Seeing light emerge from a nanoscale experiment didn't come as a big surprise to Rice University physicists. But it got their attention when that light was 10,000 times brighter than they expected.
Condensed matter physicist Doug Natelson and his colleagues at Rice and the University of Colorado Boulder discovered this massive emission from a nanoscale gap between two electrodes made of plasmonic materials, particularly gold.
The lab had found a few years ago that excited electrons leaping the gap, a phenomenon known as tunneling, created a larger voltage than if there were no gap in the metallic platforms.
In the new study in the American Chemical Society journal Nano Letters, when these hot electrons were created by electrons driven to tunnel between gold electrodes, their recombination with holes emitted bright light, and the greater the input voltage, the brighter the light.
The study led by Natelson and lead authors Longji Cui and Yunxuan Zhu appears in the American Chemical Society journal Nano Letters and should be of interest to those who research optoelectronics, quantum optics and photocatalysis.
The effect depends upon the metal's plasmons, ripples of energy that flow across its surface. "People have explored the idea that the plasmons are important for the electrically driven light emission spectrum, but not generating these hot carriers in the first place," Natelson said. "Now we know plasmons are playing multiple roles in this process."

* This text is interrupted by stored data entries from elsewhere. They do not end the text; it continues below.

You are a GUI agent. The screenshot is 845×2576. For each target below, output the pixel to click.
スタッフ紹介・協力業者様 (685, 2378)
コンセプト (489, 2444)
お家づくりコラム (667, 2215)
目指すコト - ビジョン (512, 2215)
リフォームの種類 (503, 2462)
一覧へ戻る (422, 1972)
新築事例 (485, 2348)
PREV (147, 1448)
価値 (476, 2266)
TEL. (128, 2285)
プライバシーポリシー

The researchers formed several metals into microscopic, bow tie-shaped electrodes with nanogaps, a test bed developed by the lab that lets them perform simultaneous electron transport and optical spectroscopy. Gold was the best performer among electrodes they tried, including compounds with plasmon-damping chromium and palladium chosen to help define the plasmons' part in the phenomenon.
"If the plasmons' only role is to help couple the light out, then the difference between working with gold and something like palladium might be a factor of 20 or 50," Natelson said. "The fact that it's a factor of 10,000 tells you that something different is going on."
The reason appears to be that plasmons decay "almost immediately" into hot electrons and holes, he said. "That continuous churning, using current to kick the material into generating more electrons and holes, gives us this steady-state hot distribution of carriers, and we've been able to maintain it for minutes at a time," Natelson said.
Through the spectrum of the emitted light, the researchers' measurements revealed those hot carriers are really hot, reaching temperatures above 3,000 degrees Fahrenheit while the electrodes stay relatively cool, even with a modest input of about 1 volt.
Natelson said the discovery could be useful in the advance of optoelectronics and quantum optics, the study of light-matter interactions at vanishingly small scales. "And on the chemistry side, this idea that you can have very hot carriers is exciting," he said. "It implies that you may get certain chemical processes to run faster than usual.
"There are a lot of researchers interested in plasmonic photocatalysis, where you shine light in, excite plasmons and the hot carriers from those plasmons do interesting chemistry," he said. "This complements that. In principle, you could electrically excite plasmons and the hot carriers they produce can do interesting chemistry."